Tier 3 — required to act as a transport node / relay

  • SPEC.md §7.7 (new): DATA forwarding rules. Forwarding non- local DATA per path_table[dest][NEXT_HOP], with hop increment, MTU-fit check, blackhole avoidance, and IFAC re-signing. Currently mentioned only obliquely in §2.3 / §7.6. The full forwarding logic is the bulk of RNS/Transport.py::inbound's ~800-line dispatch table at lines 1499-1620. The repeater repo patches microReticulum to enable this — see commit Add DATA and PROOF forwarding patches for transport repeating.
  • SPEC.md §4.6 (new): ANNOUNCE rebroadcasting.

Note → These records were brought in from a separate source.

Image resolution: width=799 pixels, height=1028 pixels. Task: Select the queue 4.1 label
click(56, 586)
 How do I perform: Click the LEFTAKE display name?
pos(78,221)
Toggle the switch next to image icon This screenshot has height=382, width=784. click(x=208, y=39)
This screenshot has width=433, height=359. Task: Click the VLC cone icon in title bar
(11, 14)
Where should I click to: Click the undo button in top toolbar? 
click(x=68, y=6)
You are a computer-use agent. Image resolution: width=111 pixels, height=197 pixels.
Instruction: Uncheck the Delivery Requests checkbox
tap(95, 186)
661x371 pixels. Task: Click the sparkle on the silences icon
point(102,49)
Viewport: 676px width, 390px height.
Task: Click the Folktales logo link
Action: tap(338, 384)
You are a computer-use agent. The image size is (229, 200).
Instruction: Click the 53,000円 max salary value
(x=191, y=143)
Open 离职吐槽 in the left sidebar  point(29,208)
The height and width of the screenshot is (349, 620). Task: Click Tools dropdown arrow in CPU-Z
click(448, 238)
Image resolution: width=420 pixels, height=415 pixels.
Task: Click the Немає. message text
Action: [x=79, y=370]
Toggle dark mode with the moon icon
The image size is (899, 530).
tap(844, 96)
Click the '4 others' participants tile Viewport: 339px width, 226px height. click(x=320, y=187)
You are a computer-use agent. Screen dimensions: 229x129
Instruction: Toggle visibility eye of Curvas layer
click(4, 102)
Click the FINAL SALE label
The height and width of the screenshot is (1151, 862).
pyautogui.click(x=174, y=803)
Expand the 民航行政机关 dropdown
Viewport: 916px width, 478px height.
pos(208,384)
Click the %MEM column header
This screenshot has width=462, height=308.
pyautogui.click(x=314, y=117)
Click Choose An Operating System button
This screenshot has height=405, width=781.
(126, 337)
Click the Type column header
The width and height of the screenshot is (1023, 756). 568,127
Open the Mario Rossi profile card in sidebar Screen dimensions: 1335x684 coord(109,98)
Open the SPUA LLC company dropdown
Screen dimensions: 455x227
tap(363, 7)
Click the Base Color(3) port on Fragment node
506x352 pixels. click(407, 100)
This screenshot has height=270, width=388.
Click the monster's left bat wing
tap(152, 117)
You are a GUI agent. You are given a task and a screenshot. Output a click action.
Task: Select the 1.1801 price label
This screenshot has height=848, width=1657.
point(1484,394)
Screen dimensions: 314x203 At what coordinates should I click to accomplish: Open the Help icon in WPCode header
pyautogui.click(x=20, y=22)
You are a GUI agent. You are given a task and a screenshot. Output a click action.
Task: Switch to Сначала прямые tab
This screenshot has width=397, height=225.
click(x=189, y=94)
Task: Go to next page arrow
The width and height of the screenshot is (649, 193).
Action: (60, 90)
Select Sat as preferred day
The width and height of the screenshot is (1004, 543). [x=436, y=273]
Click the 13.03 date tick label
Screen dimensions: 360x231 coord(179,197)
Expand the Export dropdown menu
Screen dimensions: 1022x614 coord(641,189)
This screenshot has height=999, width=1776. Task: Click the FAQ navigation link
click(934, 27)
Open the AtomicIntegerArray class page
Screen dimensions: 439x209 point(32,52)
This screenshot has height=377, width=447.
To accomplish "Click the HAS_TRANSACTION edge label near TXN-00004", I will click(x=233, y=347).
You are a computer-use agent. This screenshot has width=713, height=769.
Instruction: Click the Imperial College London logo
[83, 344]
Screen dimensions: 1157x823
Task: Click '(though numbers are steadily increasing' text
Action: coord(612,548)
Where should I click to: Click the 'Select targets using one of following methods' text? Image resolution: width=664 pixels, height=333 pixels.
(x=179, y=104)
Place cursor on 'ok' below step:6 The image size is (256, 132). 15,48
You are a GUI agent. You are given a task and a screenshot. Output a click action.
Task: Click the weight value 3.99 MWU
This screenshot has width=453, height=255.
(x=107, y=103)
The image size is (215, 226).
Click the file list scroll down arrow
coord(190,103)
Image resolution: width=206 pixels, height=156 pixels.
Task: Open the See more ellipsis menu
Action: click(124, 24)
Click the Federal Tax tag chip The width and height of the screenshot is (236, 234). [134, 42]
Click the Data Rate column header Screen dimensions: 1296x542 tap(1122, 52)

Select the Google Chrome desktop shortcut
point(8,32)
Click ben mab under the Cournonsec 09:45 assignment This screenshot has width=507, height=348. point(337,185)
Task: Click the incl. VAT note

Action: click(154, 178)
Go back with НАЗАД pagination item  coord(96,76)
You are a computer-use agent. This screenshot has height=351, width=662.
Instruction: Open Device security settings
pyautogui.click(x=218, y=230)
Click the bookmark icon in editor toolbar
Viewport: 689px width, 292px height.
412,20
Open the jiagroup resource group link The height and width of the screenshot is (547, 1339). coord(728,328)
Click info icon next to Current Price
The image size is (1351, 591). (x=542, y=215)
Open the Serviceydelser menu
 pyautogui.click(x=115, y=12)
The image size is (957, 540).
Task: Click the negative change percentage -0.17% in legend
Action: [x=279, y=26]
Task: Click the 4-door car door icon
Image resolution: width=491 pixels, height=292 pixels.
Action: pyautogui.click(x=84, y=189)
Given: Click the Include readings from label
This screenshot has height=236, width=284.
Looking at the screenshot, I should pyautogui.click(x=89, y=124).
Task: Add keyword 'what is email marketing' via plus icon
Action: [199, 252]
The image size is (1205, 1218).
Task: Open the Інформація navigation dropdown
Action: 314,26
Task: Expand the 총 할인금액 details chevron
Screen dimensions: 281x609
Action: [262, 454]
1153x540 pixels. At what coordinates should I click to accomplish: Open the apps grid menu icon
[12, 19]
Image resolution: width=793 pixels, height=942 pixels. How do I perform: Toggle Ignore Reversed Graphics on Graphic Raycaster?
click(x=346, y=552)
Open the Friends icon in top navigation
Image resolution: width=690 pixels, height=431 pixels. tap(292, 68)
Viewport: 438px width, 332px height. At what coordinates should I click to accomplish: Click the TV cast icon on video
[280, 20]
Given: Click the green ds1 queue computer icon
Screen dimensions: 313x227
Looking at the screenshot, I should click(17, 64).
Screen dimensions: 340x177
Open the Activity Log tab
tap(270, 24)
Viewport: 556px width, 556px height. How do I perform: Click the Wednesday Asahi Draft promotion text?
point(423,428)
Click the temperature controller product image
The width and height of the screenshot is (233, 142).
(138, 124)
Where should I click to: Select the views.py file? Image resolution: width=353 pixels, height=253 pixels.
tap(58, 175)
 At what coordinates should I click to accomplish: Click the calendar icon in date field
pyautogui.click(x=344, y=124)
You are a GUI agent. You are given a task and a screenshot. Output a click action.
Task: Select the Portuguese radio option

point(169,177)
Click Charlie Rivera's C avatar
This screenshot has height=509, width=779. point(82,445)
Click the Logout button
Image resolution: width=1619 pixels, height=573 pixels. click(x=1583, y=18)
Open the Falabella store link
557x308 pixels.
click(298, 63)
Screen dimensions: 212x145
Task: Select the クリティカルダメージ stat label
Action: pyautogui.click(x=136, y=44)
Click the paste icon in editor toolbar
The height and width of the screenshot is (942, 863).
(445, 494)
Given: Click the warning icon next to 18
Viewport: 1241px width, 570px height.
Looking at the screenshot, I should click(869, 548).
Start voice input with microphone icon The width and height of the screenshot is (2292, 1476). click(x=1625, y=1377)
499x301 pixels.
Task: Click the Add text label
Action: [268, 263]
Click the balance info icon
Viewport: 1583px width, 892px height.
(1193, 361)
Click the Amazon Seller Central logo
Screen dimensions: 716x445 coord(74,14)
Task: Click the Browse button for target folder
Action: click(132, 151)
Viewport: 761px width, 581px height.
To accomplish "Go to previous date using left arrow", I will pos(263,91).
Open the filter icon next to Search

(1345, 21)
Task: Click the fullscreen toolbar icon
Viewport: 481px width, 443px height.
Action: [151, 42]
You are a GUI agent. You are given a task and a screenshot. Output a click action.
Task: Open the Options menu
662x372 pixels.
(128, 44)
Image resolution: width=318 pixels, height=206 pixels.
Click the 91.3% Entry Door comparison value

Including the announce-cap (RNS.Reticulum.ANNOUNCE_CAP, default 2% airtime), the announce queue, the path_responses cache, and the random_blob history that lets a relay drop replays. Most of RNS/Transport.py:1196-1300, 1810-1969.
  • SPEC.md §7.8 (new): path table management. TTL-based expiry (Transport.AP_PATH_TIME, ROAMING_PATH_TIME, DESTINATION_TIMEOUT), eviction on stale-link, persistence-across-reboot file format. Hooks: RNS/Transport.py:747-769 (stale_paths accumulator) and the paths file under storagepath.
  • SPEC.md §7.9 (new): tunnels and shared-instance protocol. tunnels, discovery_path_requests, RNS/Reticulum.py::is_connected_to_shared_instance — how a process talks to a co-resident rnsd. Spec's §7.6 covers one symptom (TCP OUT default) but not the actual shared-instance wire format.
  • SPEC.md §6.x (new): reverse table + link transport. When a Link's path crosses a relay, the relay must forward both directions of every Link DATA + PROOF using Transport.reverse_table (RNS/Transport.py:2087-2204). Distinct from path-table forwarding — different lookup, different lifecycle.

Spec polishing (lower priority)

  • Split SPEC.md into per-layer files as the document grows past ~1500 lines. Suggested layout per README.md: 00-overview.md, 01-packet-header.md, 02-identity.md, 03-announce.md, 04-token-crypto.md, 05-lxmf.md, 06-link.md, 07-resource.md, 08-transport.md, 09-paths-and-discovery.md, 10-implementation-gotchas.md.

  • Add a "last-verified-against-rns" line to SPEC.md frontmatter (per agent.md §7) so readers know which RNS version the spec was tested against.